Although Mpeketoni is inland from Kenya's Indian Ocean coastline, the attacks froze the tourism industry in Lamu, which had been popular with tourists from Europe and North America.
Al Shabaab, which seeks to overthrow the Western-backed Somali government and impose its strict interpretation of Islamic law, has frequently targeted neighbouring Kenya in recent years, saying it is retaliating for Kenya's participation in an African Union peacekeeping force in Somalia.
Last month, al-Shabaab gunmen killed around 25 Kenyan police, ambushed some officers in a village in the east of the country after others died when their vehicle hit a landmine planted by the militants, their military spokesman said.

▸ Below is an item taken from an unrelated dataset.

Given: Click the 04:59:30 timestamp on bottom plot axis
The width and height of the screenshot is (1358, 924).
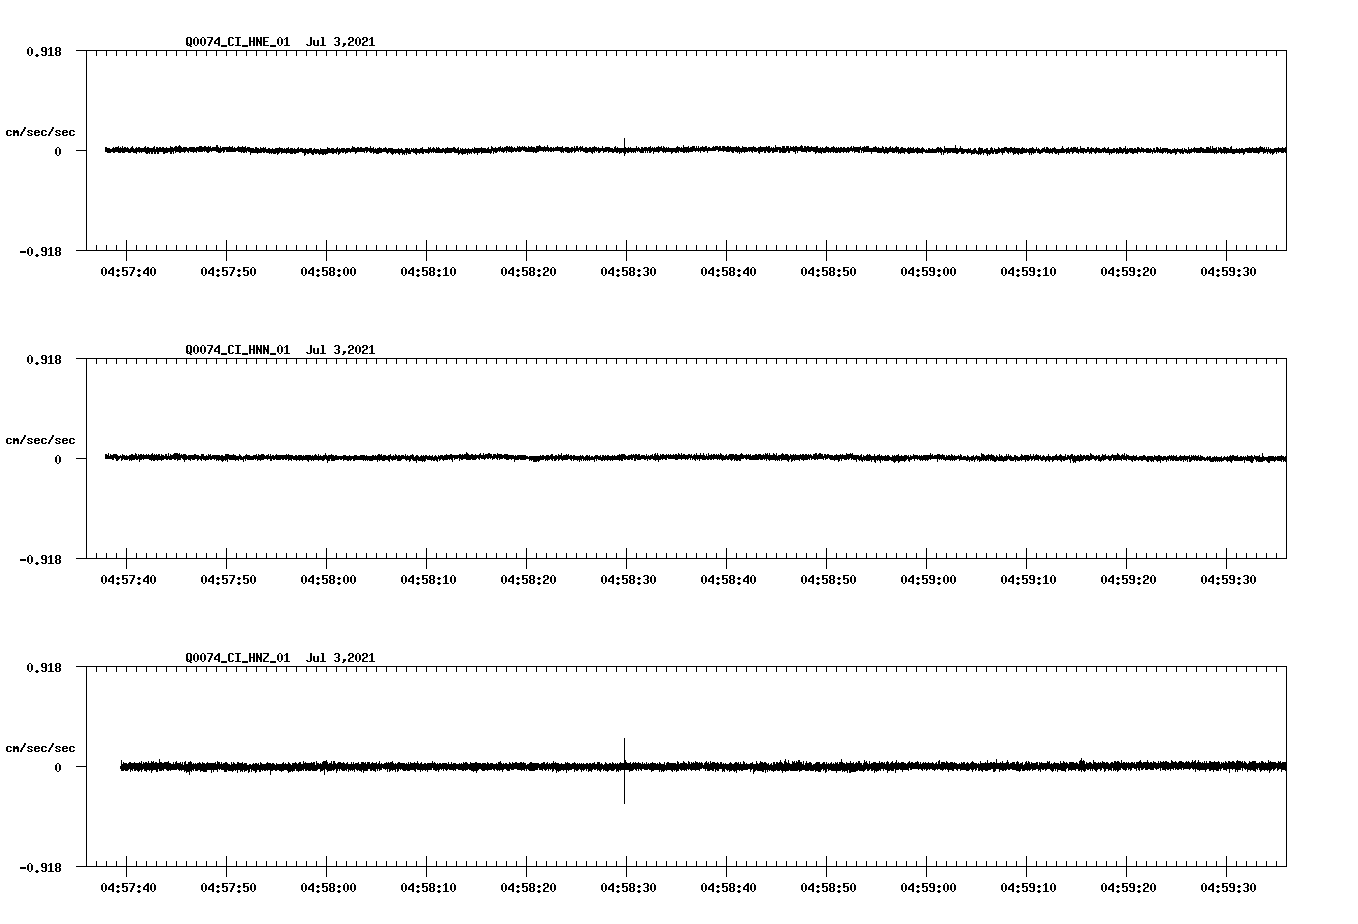Looking at the screenshot, I should click(x=1228, y=886).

The Islamist group also burnt five vehicles in the two incidents, Sheikh Abdiasis Abu Musab said.
In April, al-Shabaab militants raided a university in the northern Kenyan city of Garissa, killing nearly 150 students, and in September 2013 militants killed at least 67 people in an attack on Nairobi's upmarket Westgate mall.
At the same time, a report, released last week, has shown that the number of visitors to Kenya fell by 25 percent in the first five months of 2015, according to tourism board figures, showing just how badly the industry has been damaged by a spate of Islamist militant attacks that have killed hundreds.
Tourism is a vital foreign exchange earner for the east African nation, which boasts palm-fringed beaches and safari trails, but a two-year slump has forced hotels to shut, cut job numbers and sent the shilling to 3-1/2-year lows.
Visitor numbers fell to 284,313 from 381,278 in January to May 2014, a drop of 25.4 percent, according to Kenya Tourism Board figures obtained by Reuters. That follows a fall of 4.3 percent a year before.
The number of visitors from Britain, the biggest contingent, fell by 35 percent to 36,022 in the period. Tourist arrivals from the United States dropped 22 percent to 30,083.